さて、これにて十六社朱印めぐりはすべて完了。記念品の干支の置物を頂きました。時刻は16時半。まだ17時までには余裕があったので、平野神社と北野天満宮にも参拝しました。元日だけで25社程の神社を巡り、北野天満宮には未明とあわせて2回も参拝しました(笑) これであらゆるご利益を授かることが出来たはず!? いずれにしても、元日に京都中の神社を巡ったのは大いに価値があったと思います。人の動きもよくわかりました。今年の京都旅屋の発展を願いつつ、神頼みだけではなく日々努力も続けて行きたいと思います。

ガイドのご紹介
吉村 晋弥(よしむら しんや)

吉村 晋弥気象予報士として10年目。第5回京都検定にて回の最年少で1級に合格。これまでに訪れた京都の観光スポットは400カ所以上。自らの足で見て回ったものを紹介し、歴史だけでなくその日の天気も解説する。特技はお箏の演奏。

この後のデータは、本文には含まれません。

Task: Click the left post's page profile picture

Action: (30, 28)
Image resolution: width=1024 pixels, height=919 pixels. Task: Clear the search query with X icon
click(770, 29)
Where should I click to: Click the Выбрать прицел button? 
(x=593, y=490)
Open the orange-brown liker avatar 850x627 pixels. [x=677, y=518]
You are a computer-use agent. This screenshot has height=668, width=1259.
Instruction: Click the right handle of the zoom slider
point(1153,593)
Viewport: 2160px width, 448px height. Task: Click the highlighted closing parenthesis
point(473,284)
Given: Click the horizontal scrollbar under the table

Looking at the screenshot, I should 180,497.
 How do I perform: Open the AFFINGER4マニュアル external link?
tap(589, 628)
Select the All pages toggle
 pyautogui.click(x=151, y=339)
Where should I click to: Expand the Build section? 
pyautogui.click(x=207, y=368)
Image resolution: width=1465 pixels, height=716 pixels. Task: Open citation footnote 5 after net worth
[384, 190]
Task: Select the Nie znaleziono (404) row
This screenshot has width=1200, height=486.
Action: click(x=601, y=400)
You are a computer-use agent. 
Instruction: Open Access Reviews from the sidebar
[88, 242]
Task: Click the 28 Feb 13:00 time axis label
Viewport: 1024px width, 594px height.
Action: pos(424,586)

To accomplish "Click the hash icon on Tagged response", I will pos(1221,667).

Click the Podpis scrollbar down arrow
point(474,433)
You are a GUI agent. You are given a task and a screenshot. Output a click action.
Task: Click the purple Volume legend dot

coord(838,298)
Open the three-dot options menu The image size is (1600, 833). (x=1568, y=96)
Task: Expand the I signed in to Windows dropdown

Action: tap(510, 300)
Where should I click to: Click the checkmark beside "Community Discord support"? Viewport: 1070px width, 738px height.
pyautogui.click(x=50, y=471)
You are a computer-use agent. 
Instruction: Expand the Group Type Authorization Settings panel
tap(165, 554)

「京都十六社朱印めぐり 元日制覇!」への5件のフィードバック

  1. 京都十六社朱印めぐり、すごいなと思いました。元旦にすべてまわってこられたとのこと、各神社のご利益にまつわるお話も京都で観光に訪れる時の参考になります。

    1. 抹茶さん
      コメントありがとうございます。
      十六社朱印めぐりの神社は比較的知られていない場所が多く、
      普段はそこだけを目的に訪れることは少ないかもしれませんね。
      有名な神社だけで無いことが、京都を好きになってきた方には
      魅力になっているようです。

  2. 最高です(^o^)v
    冬の京都3年目の未熟者ですが
    主人の干支でもあることから今週末に16朱印めぐりを計画
    時間の都合上1日で制覇したいと考えていたところ ブログ発見
    感動ものです
    参考にさせて頂きます
    出来れば詳しい情報を教えて頂けないでしょうか?

    1. プーさん
      コメントありがとうございます。
      ご返信が遅くなってしまいました。
      一日での制覇はかなり効率的に回らないのいけませんので、
      できれば待ち時間のある公共交通機関よりも、車がよいでしょう。
      長岡天満宮のみ離れていますので、朝9時前の段階で
      まずここだけ先に電車などで押さえておいて、その後、
      残りの15社を京都中を円を描くように回って行くという手がよいと思います。
      頑張って下さい!

  3. 四国に住むものです。これを見て、十六社めぐりしたいと思いました。自転車ではそれほど土地勘のない私には無理でバス、電車、徒歩で回ることにしました。2年前から正月明けからまわっています。1日ではさすがに無理で、それでも離れている長岡天満宮のみ残して1日15社まわっています。来年は都合があっていけませんがさ来年(2017年)はお正月に行こうと思っています。お正月の京都めちゃくちゃ気が早いですが楽しみにしております。今度は他の所も行きながら3日くらいかて回るつもりです。